Utilities company GEBE N.V. continues to be buffeted from left, right and centre, and makes the headlines generally for the wrong reasons.
The company continues to be St. Maarten consumers' favourite target for serious tongue-lashing and stiff uppercuts because of their ongoing concerns about the high cost of electricity as reflected on their monthly light bills due primarily to the company's application of its notorious "fuel clause."
And frequently – all too frequently during the past year – as soon as tempers are calmed after heated discussions about the fuel clause, they become frayed once again because of sudden and prolonged power outages.
All this takes place while the company continues to be the theatre for what, rightly or wrongly, many construe as a personal battle between the current managing director and his predecessor, who is also the current chairman of the company's Supervisory Board of Directors.
And as though all this were not already too heavy a load for the company owned by the Island Governments of Saba, St. Eustatius and St. Maarten to carry, it has had to contend with the fallout from a court battle between the board and the managing director who successfully, if only temporarily, thwarted the board's efforts at removing him.
But the list goes on. The company, which is still to seriously pursue its mandate to help address the serious sewage problem in St. Maarten, is now girding itself in preparation for the fallout from two additional battles.
In one case, the current managing director is threatening to initiate another court action intended to force the Shareholding Foundation to instruct the Supervisory Board to halt all efforts at recruiting two additional managing directors to help run the company – efforts which his lawyer contends are part of continuing attempts by the board to create a platform to fire his client.
The second battle pits the Island Government of St.
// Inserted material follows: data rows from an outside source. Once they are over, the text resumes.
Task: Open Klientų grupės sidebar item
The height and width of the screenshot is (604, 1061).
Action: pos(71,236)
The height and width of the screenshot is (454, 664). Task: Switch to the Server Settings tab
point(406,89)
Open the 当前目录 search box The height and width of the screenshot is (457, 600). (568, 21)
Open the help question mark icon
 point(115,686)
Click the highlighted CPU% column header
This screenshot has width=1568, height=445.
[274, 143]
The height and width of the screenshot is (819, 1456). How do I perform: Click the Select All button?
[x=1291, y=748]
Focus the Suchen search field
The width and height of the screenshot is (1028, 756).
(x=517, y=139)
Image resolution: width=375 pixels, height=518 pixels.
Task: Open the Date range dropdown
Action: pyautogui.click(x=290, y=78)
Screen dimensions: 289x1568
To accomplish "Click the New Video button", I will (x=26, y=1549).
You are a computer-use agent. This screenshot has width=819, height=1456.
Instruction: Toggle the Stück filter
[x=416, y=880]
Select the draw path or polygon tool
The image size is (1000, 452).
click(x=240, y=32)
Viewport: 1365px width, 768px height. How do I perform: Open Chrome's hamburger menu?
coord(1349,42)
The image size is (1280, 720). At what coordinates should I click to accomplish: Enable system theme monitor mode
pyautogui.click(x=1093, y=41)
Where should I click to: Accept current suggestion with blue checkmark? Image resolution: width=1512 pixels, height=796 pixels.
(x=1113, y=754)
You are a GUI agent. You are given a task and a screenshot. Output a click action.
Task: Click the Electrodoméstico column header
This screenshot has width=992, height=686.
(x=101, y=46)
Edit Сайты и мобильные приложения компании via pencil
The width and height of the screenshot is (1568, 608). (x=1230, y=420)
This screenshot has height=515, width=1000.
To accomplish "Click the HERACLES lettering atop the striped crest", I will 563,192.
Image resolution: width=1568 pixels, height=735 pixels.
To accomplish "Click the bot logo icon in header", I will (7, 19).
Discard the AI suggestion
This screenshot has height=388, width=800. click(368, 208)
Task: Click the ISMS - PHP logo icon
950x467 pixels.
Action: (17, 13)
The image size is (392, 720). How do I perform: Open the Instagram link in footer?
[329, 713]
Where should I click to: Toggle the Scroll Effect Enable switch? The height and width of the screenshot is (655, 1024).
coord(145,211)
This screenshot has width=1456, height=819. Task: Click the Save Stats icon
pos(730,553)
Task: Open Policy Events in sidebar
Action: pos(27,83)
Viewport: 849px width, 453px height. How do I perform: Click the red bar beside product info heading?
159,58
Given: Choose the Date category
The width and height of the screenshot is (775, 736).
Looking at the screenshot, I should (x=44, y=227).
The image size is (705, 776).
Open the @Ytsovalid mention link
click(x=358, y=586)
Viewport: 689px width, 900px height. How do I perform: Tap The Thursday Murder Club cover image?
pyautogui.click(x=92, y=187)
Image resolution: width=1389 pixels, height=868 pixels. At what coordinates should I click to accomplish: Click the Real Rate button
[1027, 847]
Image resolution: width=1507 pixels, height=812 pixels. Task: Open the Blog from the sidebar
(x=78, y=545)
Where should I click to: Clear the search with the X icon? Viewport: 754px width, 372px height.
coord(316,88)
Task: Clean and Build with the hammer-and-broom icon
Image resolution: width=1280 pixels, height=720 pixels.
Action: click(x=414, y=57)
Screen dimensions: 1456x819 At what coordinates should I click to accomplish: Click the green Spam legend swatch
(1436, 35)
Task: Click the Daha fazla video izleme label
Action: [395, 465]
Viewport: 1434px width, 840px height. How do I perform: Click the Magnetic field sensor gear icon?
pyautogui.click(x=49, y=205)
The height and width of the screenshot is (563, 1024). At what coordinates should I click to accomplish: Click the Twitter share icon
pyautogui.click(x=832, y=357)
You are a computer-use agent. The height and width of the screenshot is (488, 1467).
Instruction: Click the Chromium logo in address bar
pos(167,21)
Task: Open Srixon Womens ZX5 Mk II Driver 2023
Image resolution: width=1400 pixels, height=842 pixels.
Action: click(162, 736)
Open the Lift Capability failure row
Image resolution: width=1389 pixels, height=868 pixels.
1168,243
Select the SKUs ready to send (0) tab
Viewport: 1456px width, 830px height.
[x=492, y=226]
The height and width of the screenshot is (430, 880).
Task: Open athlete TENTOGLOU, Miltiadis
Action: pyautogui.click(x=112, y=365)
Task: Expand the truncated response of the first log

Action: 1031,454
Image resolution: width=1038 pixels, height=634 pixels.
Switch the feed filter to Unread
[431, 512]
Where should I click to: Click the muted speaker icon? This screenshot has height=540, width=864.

Maarten against the Island Governments of Saba and St. Eustatius, with the three about to lock horns over controversial issues related to the ownership of the company whose operations in Saba and Statia were subsidised to the tune of NAf. 12 million during the three-year period 2007 to 2009, ostensibly out of the pockets of the consumers in St. Maarten.
This particular battle has taken on added significance in the context of the imminent dismantling of the Netherlands Antilles that will see Saba and Statia emerging as Dutch public entities.
All these battles that are being either waged or prepared for must be major sources of distraction from the pursuit of the core business of the company whose far-from-achieved vision is "To be the leading utility company in the Caribbean by providing high-quality and reliable electricity, water and waste water management services to the Dutch Windward Islands, in a customer-oriented and cost-effective manner ..."
Unfortunately, while these battles have their origins firmly grounded in the political decision-making processes of the three island territories, there have been no indications to date that the three governments intend to meet and thrash out the issues.
We strongly recommend that there be such a meeting of political minds – sooner rather than later.